- [Information provided]
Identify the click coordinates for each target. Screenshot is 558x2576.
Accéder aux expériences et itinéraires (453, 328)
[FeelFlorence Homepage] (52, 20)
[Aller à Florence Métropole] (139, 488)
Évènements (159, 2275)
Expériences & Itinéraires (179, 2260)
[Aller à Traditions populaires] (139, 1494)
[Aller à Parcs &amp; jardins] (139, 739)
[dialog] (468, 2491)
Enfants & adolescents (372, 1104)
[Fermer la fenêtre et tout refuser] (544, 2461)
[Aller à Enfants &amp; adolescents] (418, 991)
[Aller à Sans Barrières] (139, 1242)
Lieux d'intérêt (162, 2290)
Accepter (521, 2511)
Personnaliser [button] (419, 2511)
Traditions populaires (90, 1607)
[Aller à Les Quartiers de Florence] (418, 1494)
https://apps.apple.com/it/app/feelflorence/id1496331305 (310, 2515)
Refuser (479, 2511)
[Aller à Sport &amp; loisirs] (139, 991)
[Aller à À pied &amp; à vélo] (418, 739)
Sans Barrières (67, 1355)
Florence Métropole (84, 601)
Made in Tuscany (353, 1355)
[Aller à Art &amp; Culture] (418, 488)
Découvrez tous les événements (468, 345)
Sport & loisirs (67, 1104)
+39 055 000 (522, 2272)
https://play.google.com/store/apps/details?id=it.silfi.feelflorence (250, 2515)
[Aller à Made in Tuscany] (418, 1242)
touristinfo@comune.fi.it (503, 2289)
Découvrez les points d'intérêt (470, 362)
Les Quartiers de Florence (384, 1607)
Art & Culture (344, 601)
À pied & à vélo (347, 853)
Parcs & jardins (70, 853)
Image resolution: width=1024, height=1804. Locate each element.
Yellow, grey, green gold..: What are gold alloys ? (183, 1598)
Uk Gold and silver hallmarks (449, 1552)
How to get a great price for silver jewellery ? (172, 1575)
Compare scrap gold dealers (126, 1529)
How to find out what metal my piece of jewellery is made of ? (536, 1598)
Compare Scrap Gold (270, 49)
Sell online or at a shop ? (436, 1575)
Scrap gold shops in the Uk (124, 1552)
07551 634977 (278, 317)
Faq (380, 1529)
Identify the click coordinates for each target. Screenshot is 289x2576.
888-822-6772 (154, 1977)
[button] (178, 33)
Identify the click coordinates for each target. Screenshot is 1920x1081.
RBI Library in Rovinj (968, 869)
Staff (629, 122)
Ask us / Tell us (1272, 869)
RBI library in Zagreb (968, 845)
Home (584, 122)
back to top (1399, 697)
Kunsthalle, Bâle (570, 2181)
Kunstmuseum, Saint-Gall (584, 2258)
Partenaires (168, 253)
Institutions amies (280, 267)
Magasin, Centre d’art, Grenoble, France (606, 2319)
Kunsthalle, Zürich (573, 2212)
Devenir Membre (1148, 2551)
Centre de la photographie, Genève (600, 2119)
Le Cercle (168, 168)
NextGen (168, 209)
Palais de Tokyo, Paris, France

- [How to complete this task] Reproduce the data in its entirety. Keep every character unchanged.

- [Exercise answer]
Identify the click coordinates for each target. Screenshot is 558x2576.
Accéder aux expériences et itinéraires (453, 328)
[FeelFlorence Homepage] (52, 20)
[Aller à Florence Métropole] (139, 488)
Évènements (159, 2275)
Expériences & Itinéraires (179, 2260)
[Aller à Traditions populaires] (139, 1494)
[Aller à Parcs &amp; jardins] (139, 739)
[dialog] (468, 2491)
Enfants & adolescents (372, 1104)
[Fermer la fenêtre et tout refuser] (544, 2461)
[Aller à Enfants &amp; adolescents] (418, 991)
[Aller à Sans Barrières] (139, 1242)
Lieux d'intérêt (162, 2290)
Accepter (521, 2511)
Personnaliser [button] (419, 2511)
Traditions populaires (90, 1607)
[Aller à Les Quartiers de Florence] (418, 1494)
https://apps.apple.com/it/app/feelflorence/id1496331305 (310, 2515)
Refuser (479, 2511)
[Aller à Sport &amp; loisirs] (139, 991)
[Aller à À pied &amp; à vélo] (418, 739)
Sans Barrières (67, 1355)
Florence Métropole (84, 601)
Made in Tuscany (353, 1355)
[Aller à Art &amp; Culture] (418, 488)
Découvrez tous les événements (468, 345)
Sport & loisirs (67, 1104)
+39 055 000 (522, 2272)
https://play.google.com/store/apps/details?id=it.silfi.feelflorence (250, 2515)
[Aller à Made in Tuscany] (418, 1242)
touristinfo@comune.fi.it (503, 2289)
Découvrez les points d'intérêt (470, 362)
Les Quartiers de Florence (384, 1607)
Art & Culture (344, 601)
À pied & à vélo (347, 853)
Parcs & jardins (70, 853)
Image resolution: width=1024, height=1804. Locate each element.
Yellow, grey, green gold..: What are gold alloys ? (183, 1598)
Uk Gold and silver hallmarks (449, 1552)
How to get a great price for silver jewellery ? (172, 1575)
Compare scrap gold dealers (126, 1529)
How to find out what metal my piece of jewellery is made of ? (536, 1598)
Compare Scrap Gold (270, 49)
Sell online or at a shop ? (436, 1575)
Scrap gold shops in the Uk (124, 1552)
07551 634977 (278, 317)
Faq (380, 1529)
Identify the click coordinates for each target. Screenshot is 289x2576.
888-822-6772 (154, 1977)
[button] (178, 33)
Identify the click coordinates for each target. Screenshot is 1920x1081.
RBI Library in Rovinj (968, 869)
Staff (629, 122)
Ask us / Tell us (1272, 869)
RBI library in Zagreb (968, 845)
Home (584, 122)
back to top (1399, 697)
Kunsthalle, Bâle (570, 2181)
Kunstmuseum, Saint-Gall (584, 2258)
Partenaires (168, 253)
Institutions amies (280, 267)
Magasin, Centre d’art, Grenoble, France (606, 2319)
Kunsthalle, Zürich (573, 2212)
Devenir Membre (1148, 2551)
Centre de la photographie, Genève (600, 2119)
Le Cercle (168, 168)
NextGen (168, 209)
Palais de Tokyo, Paris, France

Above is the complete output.